Sometimes my big car guilt even makes me feel like a compact car is too big. I should be driving a subcompact! I don't have kids. I don't have a dog. I don't haul people around a lot. Hell, there's a good chance that I could get by every single day with a Scion iQ. So do I really need a "big" Subaru WRX? Of course I don't! Does anyone really need a 265 horespower, all-wheel drive car? No way. But the WRX is heaps of fun. It's fast, it's practical, it comes in a manual transmission, and it's capable in foul weather. If we all drove exactly what we needed, we'd likely be on motor scooters most of the time. (Although we love scooters.)

When it comes down to my automotive passion, I suppose it's not limited to a one-size-fits-all thing. I love hot rods, muscle cars, trucks, sports cars, and can respect any gearhead's passion—no matter what size, shape, year, or style. I'd be the last person on earth telling someone they should be driving a Smart car because they don't need a big car, or that they should buy a small EV for environmental purposes. Drive what you love, love what you drive, and respect every enthusiast's passion.

Maybe it's time to give up the big car guilt. If I want something a bit bigger, that's fine. But even my "big" would likely be pretty small. After all, sometimes it's not the size that matters. (Sorry, it had to be said.)


Avonni said...

Amazing coincidence, because immediately before I saw this post, I was wondering if I miss the feel of a bigger car with a V8 which I had years ago. The answer is yes I do sometimes, but not enough to want to live with one as an only car - when I think of all the advantages I'm getting everyday with my Mazda2. Besides the obvious reduced costs, I can zip around curves and turns where other cars have to slow down. Can maneuver easier in parking lots. And can get parking spots where other cars would have none.

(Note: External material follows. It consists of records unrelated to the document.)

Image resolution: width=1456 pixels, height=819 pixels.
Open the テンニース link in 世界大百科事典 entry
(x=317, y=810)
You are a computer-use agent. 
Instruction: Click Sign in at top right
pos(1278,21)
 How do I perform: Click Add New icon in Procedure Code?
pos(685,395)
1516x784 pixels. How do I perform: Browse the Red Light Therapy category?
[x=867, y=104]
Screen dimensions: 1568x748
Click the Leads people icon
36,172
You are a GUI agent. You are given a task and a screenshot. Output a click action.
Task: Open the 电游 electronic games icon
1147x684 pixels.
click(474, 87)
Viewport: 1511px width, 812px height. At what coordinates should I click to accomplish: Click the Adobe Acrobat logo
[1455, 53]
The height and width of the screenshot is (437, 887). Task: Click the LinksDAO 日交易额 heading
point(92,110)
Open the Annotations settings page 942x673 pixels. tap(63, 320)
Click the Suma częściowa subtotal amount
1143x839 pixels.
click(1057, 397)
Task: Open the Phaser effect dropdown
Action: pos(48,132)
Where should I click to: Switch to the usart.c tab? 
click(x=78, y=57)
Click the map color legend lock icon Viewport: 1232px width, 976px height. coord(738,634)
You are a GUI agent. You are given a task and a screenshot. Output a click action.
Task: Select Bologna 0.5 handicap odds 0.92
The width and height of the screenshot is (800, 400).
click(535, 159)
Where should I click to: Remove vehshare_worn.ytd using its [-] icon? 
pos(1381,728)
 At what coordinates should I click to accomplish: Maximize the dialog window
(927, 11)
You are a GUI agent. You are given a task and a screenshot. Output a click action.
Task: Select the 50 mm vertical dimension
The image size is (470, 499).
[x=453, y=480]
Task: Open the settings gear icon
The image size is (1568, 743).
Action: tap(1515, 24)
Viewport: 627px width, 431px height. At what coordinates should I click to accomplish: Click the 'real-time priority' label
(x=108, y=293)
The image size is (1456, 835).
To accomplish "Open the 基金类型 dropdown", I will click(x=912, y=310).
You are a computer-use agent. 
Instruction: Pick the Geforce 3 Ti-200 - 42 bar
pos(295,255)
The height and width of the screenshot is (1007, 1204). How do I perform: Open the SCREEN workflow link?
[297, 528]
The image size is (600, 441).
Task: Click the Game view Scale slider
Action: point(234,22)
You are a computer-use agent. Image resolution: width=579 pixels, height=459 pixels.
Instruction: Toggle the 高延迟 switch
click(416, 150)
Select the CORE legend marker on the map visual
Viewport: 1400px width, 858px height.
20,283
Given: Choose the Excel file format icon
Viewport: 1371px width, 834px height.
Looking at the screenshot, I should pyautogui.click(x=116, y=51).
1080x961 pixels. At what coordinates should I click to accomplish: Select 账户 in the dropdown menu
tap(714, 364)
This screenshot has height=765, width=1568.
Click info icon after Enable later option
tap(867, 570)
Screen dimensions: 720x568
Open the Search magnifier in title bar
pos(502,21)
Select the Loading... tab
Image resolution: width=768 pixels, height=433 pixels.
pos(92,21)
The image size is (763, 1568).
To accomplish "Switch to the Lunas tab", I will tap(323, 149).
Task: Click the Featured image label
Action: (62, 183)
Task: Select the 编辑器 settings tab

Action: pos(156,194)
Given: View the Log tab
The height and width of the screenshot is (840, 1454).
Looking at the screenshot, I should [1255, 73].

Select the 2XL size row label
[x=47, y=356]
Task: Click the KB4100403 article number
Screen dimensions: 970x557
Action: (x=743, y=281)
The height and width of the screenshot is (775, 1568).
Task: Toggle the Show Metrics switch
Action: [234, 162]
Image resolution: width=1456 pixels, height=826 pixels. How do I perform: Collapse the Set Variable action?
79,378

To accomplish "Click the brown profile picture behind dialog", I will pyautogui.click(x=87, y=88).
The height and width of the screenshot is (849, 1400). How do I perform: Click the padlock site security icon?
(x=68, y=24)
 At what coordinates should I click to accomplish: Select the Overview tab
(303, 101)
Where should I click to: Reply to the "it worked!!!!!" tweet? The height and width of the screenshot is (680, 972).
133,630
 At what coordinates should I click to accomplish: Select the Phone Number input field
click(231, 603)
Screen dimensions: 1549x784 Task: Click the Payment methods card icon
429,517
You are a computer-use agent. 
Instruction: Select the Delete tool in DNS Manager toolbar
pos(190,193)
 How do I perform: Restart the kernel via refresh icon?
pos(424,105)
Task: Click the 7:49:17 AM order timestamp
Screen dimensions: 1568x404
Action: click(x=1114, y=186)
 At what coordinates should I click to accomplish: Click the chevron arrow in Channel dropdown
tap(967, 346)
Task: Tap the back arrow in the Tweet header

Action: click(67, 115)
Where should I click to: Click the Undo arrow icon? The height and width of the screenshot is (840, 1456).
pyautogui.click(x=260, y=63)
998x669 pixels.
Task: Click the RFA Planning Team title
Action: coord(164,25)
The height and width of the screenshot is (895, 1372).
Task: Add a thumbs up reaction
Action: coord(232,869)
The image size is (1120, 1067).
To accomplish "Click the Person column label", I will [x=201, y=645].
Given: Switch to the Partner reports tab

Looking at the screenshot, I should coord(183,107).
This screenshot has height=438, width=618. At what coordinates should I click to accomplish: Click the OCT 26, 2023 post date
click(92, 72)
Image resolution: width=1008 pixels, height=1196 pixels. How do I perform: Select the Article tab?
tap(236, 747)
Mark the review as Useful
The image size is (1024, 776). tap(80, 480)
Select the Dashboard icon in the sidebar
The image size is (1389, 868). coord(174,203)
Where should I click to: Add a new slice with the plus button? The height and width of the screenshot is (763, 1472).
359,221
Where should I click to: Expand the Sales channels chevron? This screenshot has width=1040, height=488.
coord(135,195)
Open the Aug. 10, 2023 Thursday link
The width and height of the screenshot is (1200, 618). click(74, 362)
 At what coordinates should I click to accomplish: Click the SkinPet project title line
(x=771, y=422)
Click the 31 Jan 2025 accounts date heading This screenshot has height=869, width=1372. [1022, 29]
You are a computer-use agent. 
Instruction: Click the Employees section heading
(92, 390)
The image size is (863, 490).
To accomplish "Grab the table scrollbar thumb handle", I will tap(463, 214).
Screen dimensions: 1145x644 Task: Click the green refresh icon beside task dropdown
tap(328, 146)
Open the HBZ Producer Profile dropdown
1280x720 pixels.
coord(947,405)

One recent example was a few days ago, I was taking my girlfriend's mom to the airport and needed to park the car. Well I was driving for 15 minutes around the garage level after level and no spots. Was getting really annoyed because I received a ticket with a timestamp before i entered the garage, so was paying for this time driving around instead of being parked. Finally I noticed in a corner there was a crack opening with lettering on the ground that said "compact car only". Only thing is, even a compact wouldn't have been able to get in there because the car that was parked next to it at a 45-degree angle was positioned blatantly forward and toward the spot, apparently to discourage anyone from using it, and getting too close to their car. But not being discouraged at all- but rather more inspired, I folded the outside mirrors on my lean green machine and slipped in.

So much for small cars being something you "settle for".
Besides...I would just get in trouble with the Dodge Challenger anyway.

Lee Seelig said...

What kind of gas mileage are you getting? I know those bigger tires, the winch, the trailer and the other mods you've made would lower the number. But over the life of my stock 1989 Geo Tracker (I drove it nearly 150,000 miles from new) I averaged just over 27mpg. As I recall, the tank held 10.5 US gallons. So you're getting, what, 15mpg?

Andy Lilienthal said...


With all the add-ons, I routinely get 22-23 MPG (mostly city driving). Pulling the trailer with tent and gear at 65-70 MPH, I was getting 17-18 MPG.